«Что-то неладно. Мир поэтому замечен нами в нарушении правил быть не может: мир это то, чем мы нарушение правил замечаем». (Здесь и далее в цитатах орфография, пунктуация и курсив Владимира Бибихина.)
Охарактеризовать позицию Владимира Вениаминовича Бибихина в современном академическом мире достаточно сложно (см. наш ранний подступ к этой проблеме) – и не только потому, что само описание подобного мира представляет собой проблему. Дело в необычности этой его авторской позиции.
Во-первых, Бибихин сформировал свое отношение к публичности задолго до выхода на публику в качестве лектора тех уже знаменитых курсов, которые до сих пор продолжают издаваться. Если мы посмотрим на список его библиографии, тех переводов, рефератов и статей, над которыми он работал начиная с 1965 года, то не останется никаких сомнений в том, что к 1989 году, когда он впервые весной в Институте философии выступил со своим курсом «Мир», перед слушателями предстал мощный и оригинальный мыслитель, который точно знал о том, чего делать и о чем говорить не следует. Именно так: чего не следует и как не следует, поскольку то, что и как должно быть сказано, формировалось, насколько можно судить при внимательном ознакомлении с текстами лекций, постепенно, зачастую – в ходе самого курса. Учитывая бэкграунд чтения и переводов, в том числе и недоступных большинству в те времена авторов (об этом замечательный текст «Для служебного пользования»), Бибихин без труда смог бы построить научную карьеру, просто пересказывая известное ему на широкую аудиторию. Но Бибихин так не делал, и для того чтобы так не делать, требовалась выработка особой культуры мысли, аскетики внимания: «Для того чтобы снова и снова возвращаться к настоящим вещам, поверьте, надо обязательно пройти через непонимание, потерянность, оставленность. Не потому, что я хочу несогласия или готов все разрушить, а просто по опыту знаю, что я со всеми разойдусь, просто не получится по-другому».
Во-вторых, одним из лейтмотивов творчества Владимира Бибихина, сопутствующим любому из его курсов, выступает аккуратный и внимательный, доходящий до скрупулезности (но никогда не до крохоборства) поиск языка, который позволил бы раскрыться вещам мысли полностью, задействовав их во всей их многогранности и даже противоречивости. Задача тут состоит не в том, чтобы вооружиться методами и мнениями, но, напротив, в том, чтобы по возможности их максимально отпустить (Бибихин толкует название работы Ганса-Георга Гадамера «Истина и метод» как «либо истина, либо метод»). «Отпустить» у Бибихина связано с «пусть», выводящим на свободу; свобода, в свою очередь, и есть свое, собственное: «Оставить все – почему мы слышим в этом уход махнув рукой, не слышим другого, “оставить” в смысле не трогать, не сметать, не уничтожать?.. Я не приглашаю слышать другое в “оставить”, я спрашиваю, почему случилось так, что мы слышим “оставить” однозначно. И так же в “оставленности” не слышим оставленность: подарок оставленности нас самим себе так, как мы есть, да просто оставленность в живых».

§ Строки данных
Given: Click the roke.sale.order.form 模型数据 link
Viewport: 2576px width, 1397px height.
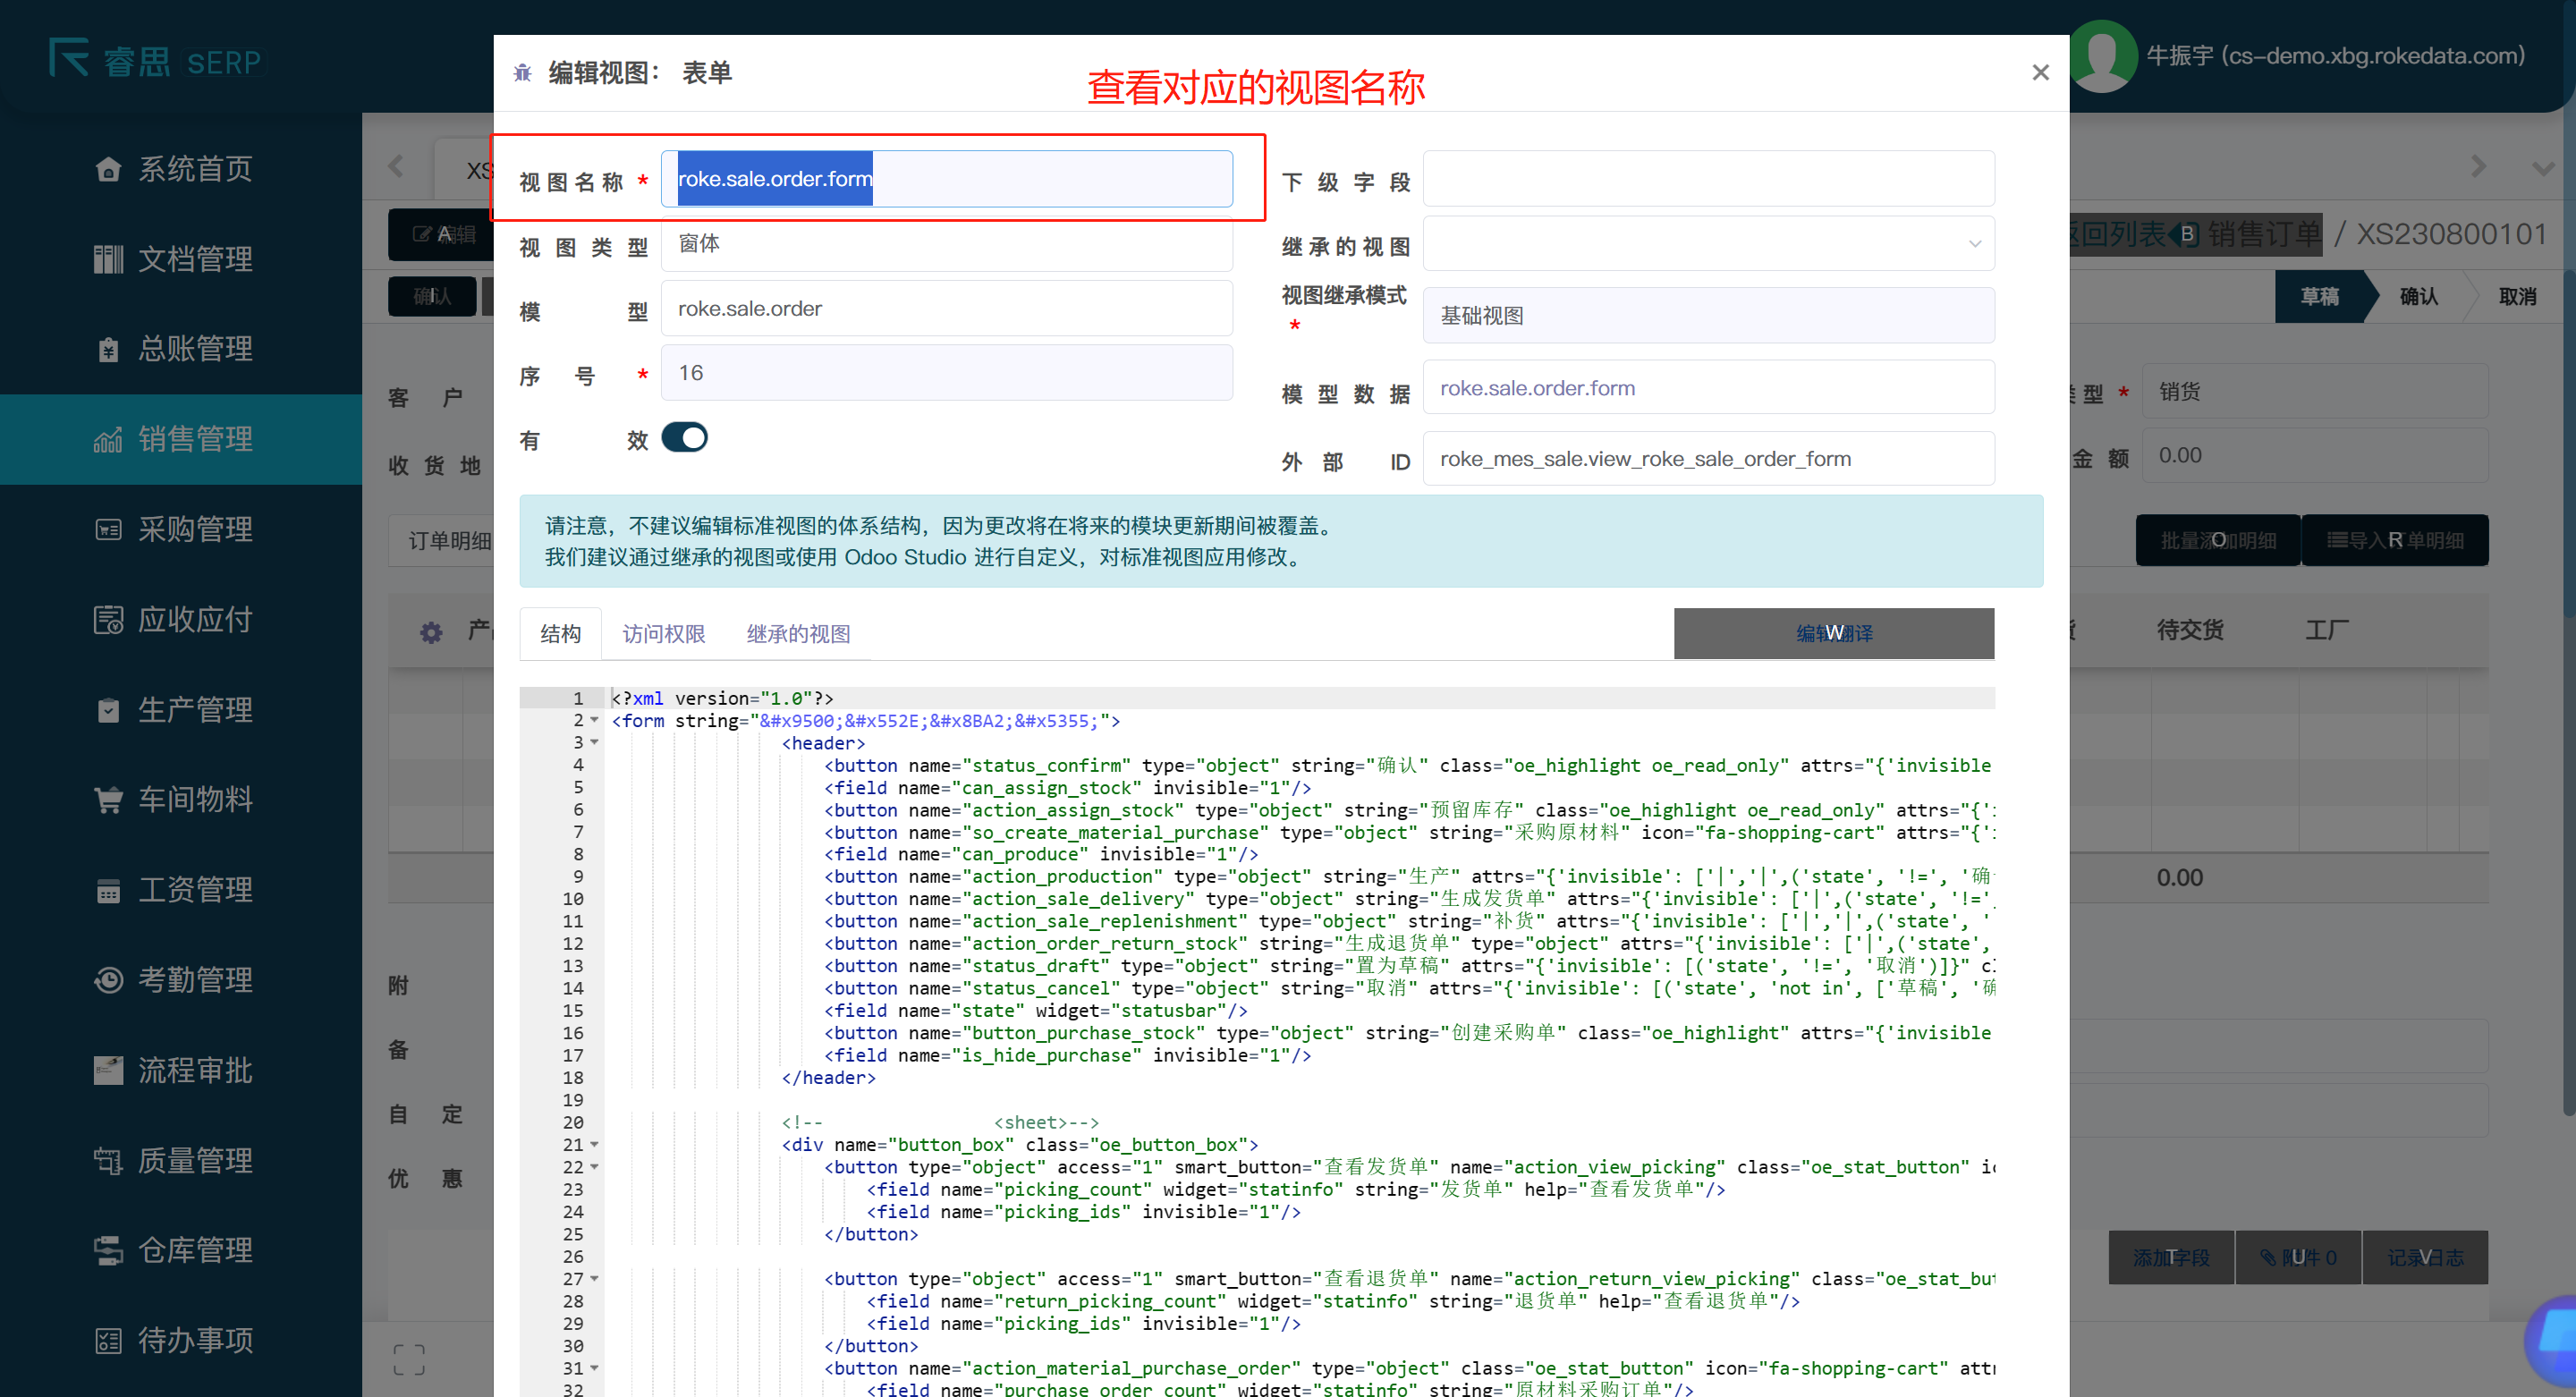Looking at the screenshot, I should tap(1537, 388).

§ Короткое задание 1
Пожалуйста, перепишите слово в слово фрагмент текста о Бибихине, начиная с «Охарактеризовать позицию Владимира» и заканчивая «его авторской позиции.».
§ Короткое задание 2
Определите, согласуется ли с текстом о Бибихине каждое утверждение: (а) впервые Бибихин выступил с курсом «Мир» в Институте философии в 1989 году; (б) над переводами, рефератами и статьями Бибихин работал начиная с 1975 года; (в) название работы Гадамера «Истина и метод» Бибихин толкует как «и истина, и метод». На каждое ответьте «да» или «нет» и дословно приведите решающие слова текста.

§ Полный ответ 1
Охарактеризовать позицию Владимира Вениаминовича Бибихина в современном академическом мире достаточно сложно (см. наш ранний подступ к этой проблеме) – и не только потому, что само описание подобного мира представляет собой проблему. Дело в необычности этой его авторской позиции.

§ Полный ответ 2
(а) Да: «к 1989 году, когда он впервые весной в Институте философии выступил со своим курсом».
(б) Нет: «начиная с 1965 года».
(в) Нет: «либо истина, либо метод».